In middle school, I can not say I was a diligent student. But since I failed the entrance examination to high school on the first try, I changed into a totally different person, who looked like a nerd in my classmates’ eyes. Only I and my BFF know who I am truly am. In high school, at first, I did not catch my teachers’ attention because my grades were only average. Also, I was an introverted girl at that time. But, after one semester, I ranked first in my class. Teachers and classmates were all shocked. But we all knew the reason — I always put my whole heart into studying, not only in the classroom, but also in the dorm. I often stayed up late into the night to study. I never complained about that; instead I appreciated it.

Fortunately, the diligence in my soul never changed after I entered college. From freshman year to senior year, the diligent essence never changed, but it took a variety of forms. “English major” is not just a label for me; I want to make it be my particular icon. So almost every day, I will practice listening, speaking, reading, writing, translating, etc. Not only do I learn from books, but also from the Internet and from John. I appreciate my efforts in English study, because my oral English is getting better and better, and my pronunciation is nearly correct. [I will back up that statement, BTW. –Ed.]

My second belief is, persistence doesn’t mean success, but it definitely can help you. I have a dream, that is to be a simultaneous interpreter* (see below) in the future. I watched a movie, The Pursuit of Happyness. A line in it left a deep impression on me: If you have a dream, you’ve got to protect it. If people cannot do something themselves, then they want to tell you cannot do it. If you want something, go get it. So, I always remind myself — especially when I want to give up — that I want to be a simultaneous interpreter. I must conquer any existing problems and keep moving forward.

When I was a freshman, my oral English was terrible, because I had never received oral English education before. As most of my classmates did receive it before college, I felt a sense of inferiority. But I killed this kind of negative thinking immediately by embarking on promoting my oral English. The process was not so easy, but I have worked on it for almost four years and I enjoy it. People always say that oral English is the face** of the English major. I believe that.

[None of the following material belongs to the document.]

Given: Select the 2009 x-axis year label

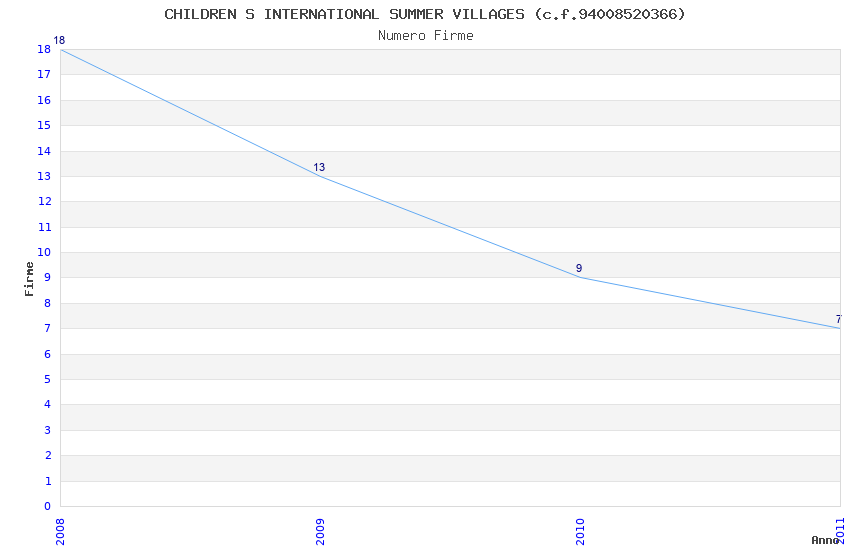Looking at the screenshot, I should pos(320,532).
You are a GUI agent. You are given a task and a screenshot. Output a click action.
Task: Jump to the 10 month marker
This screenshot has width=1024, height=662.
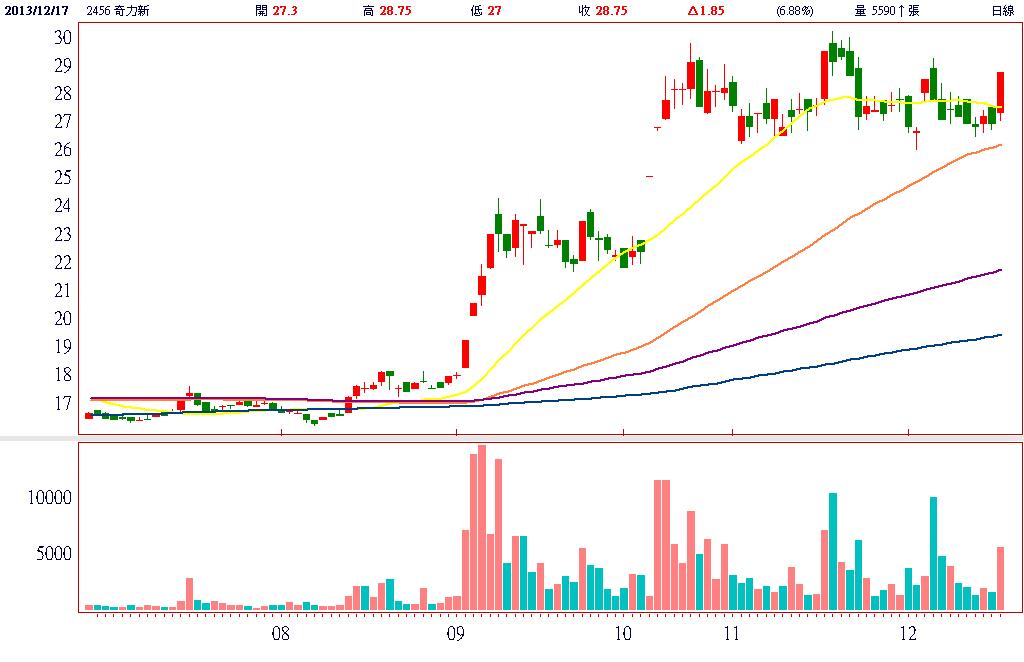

So anytime I talk to foreigners in English fluently, others will envy me. I have accumulated much more confidence because of persistent efforts. Normally, people will say, “Wow, your English is so good! How could you do it?” I will answer seriously by saying something like this — persistent practice plus appropriate methods. Several years ago, I believed persistence means success. But as time went on, I realized that persistence only can help you. It’s just like connecting the dots, as Steve Jobs once said. What you do today will decide who you are going to be tomorrow. I want to be a simultaneous interpreter. I admit it is a bold dream, but I have faith in my daily efforts, which are bringing me closer to my dream. Now, my first job is being a Business Representative in Shenzhen, although it is quite unrelated to being an interpreter. To be a translator or interpreter, you need to master a lot of skills — not just language skills. So I will always keep my dream in my mind, and protect it by daily learning, even though now I am working in foreign trade.

In fact, what I have said above is just a little part of my beliefs. I am 21 now. Diligence, persistence, and dream are the chief essence of my life. I am sure I will find more meaningful things in the future, all of which will definitely lead me to become a simultaneous interpreter.

I am Trans Li. My dream is to be an outstanding simultaneous interpreter. I will persist in the pursuit of my dream with strenuous efforts. To live my dream, that is my lifelong promise to myself.

— Trans Li DongLing 李冬凌

* A simultaneous interpreter is someone who relays — on the fly — what someone says in one language into another language for a listener. These are the people who work behind the scenes at the United Nations, or who sit next to heads of state during high level meetings. It’s a demanding job and those who qualify for it are deservedly very well paid.

** This is the Chinese sense of “face,” which is akin to one’s self-respect and standing in relation to others.